DOCUMENT EXTRACT:
Firstly, one way we decided to construct the chromosomes with a 3D printer. We sketched up a few designs and modeled the best design using 123d Design.
Using the Bokito 3D printer (on the left), we oriented the chromosomes such that their sockets required supporting material from the printer in order to be constructed, not resulting in a great print. However, using the Afinia 3D printer (on the right), we oriented the chromosomes so that their sockets required less supporting material, resulting in a great print.
After the chromosomes were printed, the excess plastic was removed with pliers, and the ball and socket joints were inserted, providing a hinging action we were hoping to achieve for the animation. We used a permanent marker to color the centromeres black.
One way we contructed the centrosomes was using the Afinia 3D printer. We first modified a found design (left photo), but this design was not able to be printed corectly (middle photo). We then tried a simpler octagonal design that printed very well (right photo).
We also decided to construct the chromosomes and centrosomes using modeling clay. This process was much simpler than the 3D printing process and the results were just as successful. For our final animation, we used parts constructed with both clay and the 3D printer, as a variety of materials can be used to contruct these parts for an animation.
We decided to laser cut letters to make the title sequences in the animation more dynamic. Initally, we listed the needed letters and typed then into an Adobe Illustrator document and converted the text into outlines. In order to vector cut the letters, the stroke of the outlines were changed to 0.001 pt, the appropriate size required for the laser cutter to read the letter outlines as vector cuts. Once the letters were cut from 1/4" wood, they were colored with a black permanent marker for better contrast in the animation.
Using a white board as the background for our animation, we set up our animation station by elevating the HUE Animation camera on a couple of boxes. This allowed for a larger frame of view for the animation to take place. We also experimented with the lighting of the scene, using a small lamp, although this only caused more glare off of the white board. We used a cardboard box to cover the ceiling light, eliminating the glare.
The individual letters worked well in the animation, as each letter could moved around to create interesting effects. We used dry-erase markers to animate the spliting cell membrane, the growing chromosomes, and the growing/shrinking spindle fibers. Different materials definitely could have worked well in place of the materials we chose to use.

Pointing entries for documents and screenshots
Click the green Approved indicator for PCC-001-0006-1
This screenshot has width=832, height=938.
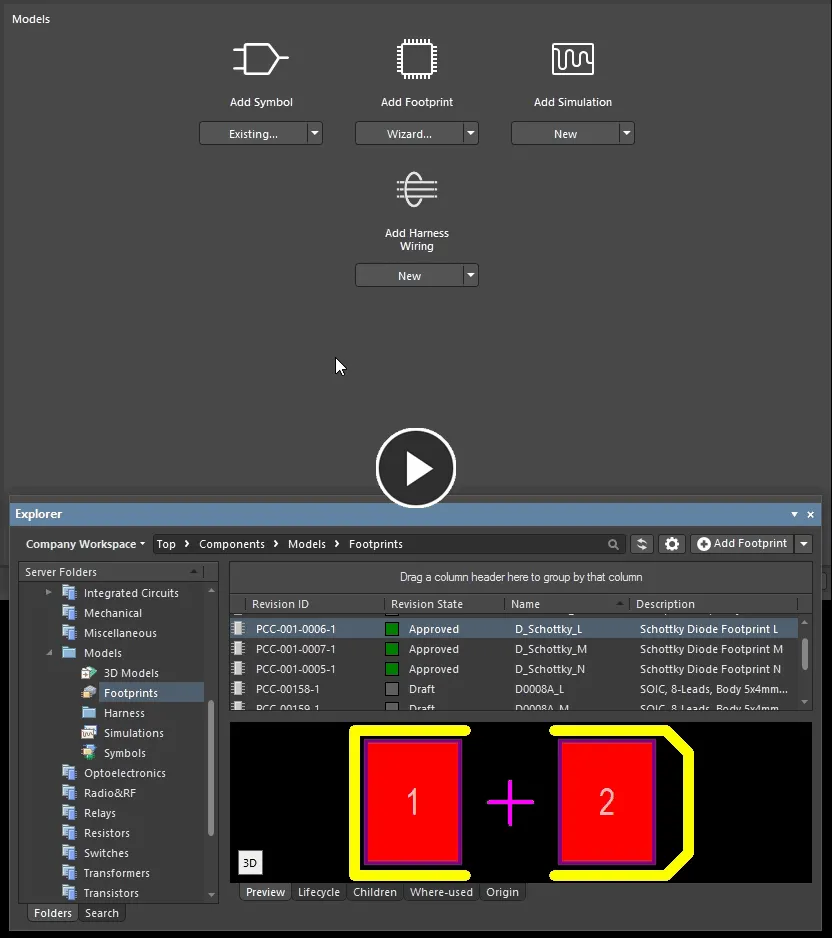point(394,629)
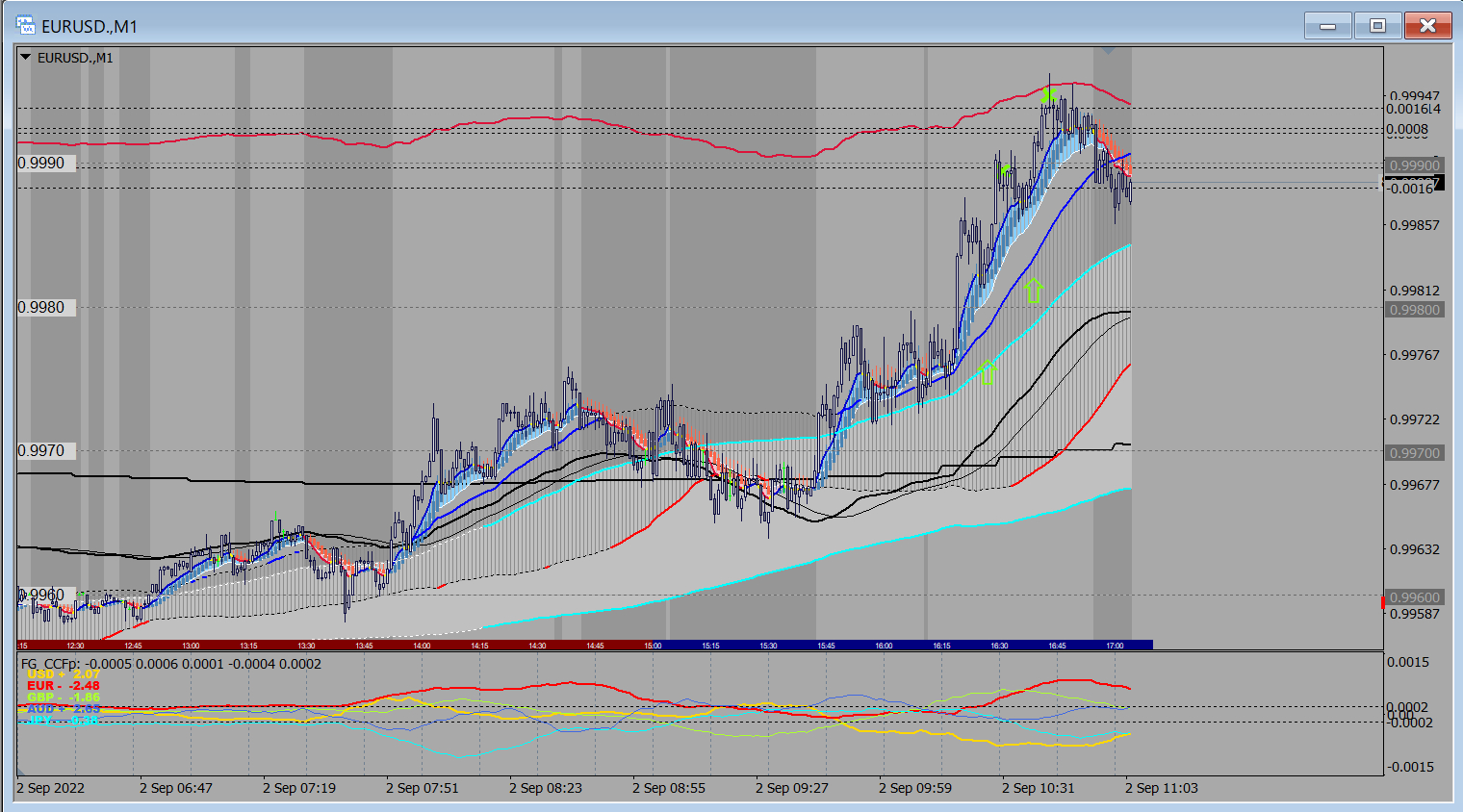The image size is (1463, 812).
Task: Click the 2 Sep 08:23 time label
Action: [546, 788]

DIRECTIVE 1:
Decide whether each statement below agrees with the passage on making the animation. Answer yes or no for each, and quote the deciding words of the passage.
(a) Orienting the chromosomes on the Afinia printer reduced the supporting material needed and gave a great print.
(b) Building the chromosomes and centrosomes from modeling clay was harder than 3D printing them.
(c) Adding a small lamp reduced the glare off the white board.
DIRECTIVE 2:
Print everything in the passage on making the animation from "Using the Bokito" down to "material, resulting in a great print.", with no changes.

CORRECT RESPONSE 1:
(a) Yes: "we oriented the chromosomes so that their sockets required less supporting material, resulting in a great print."
(b) No: "This process was much simpler than the 3D printing process"
(c) No: "although this only caused more glare off of the white board."

CORRECT RESPONSE 2:
Using the Bokito 3D printer (on the left), we oriented the chromosomes such that their sockets required supporting material from the printer in order to be constructed, not resulting in a great print. However, using the Afinia 3D printer (on the right), we oriented the chromosomes so that their sockets required less supporting material, resulting in a great print.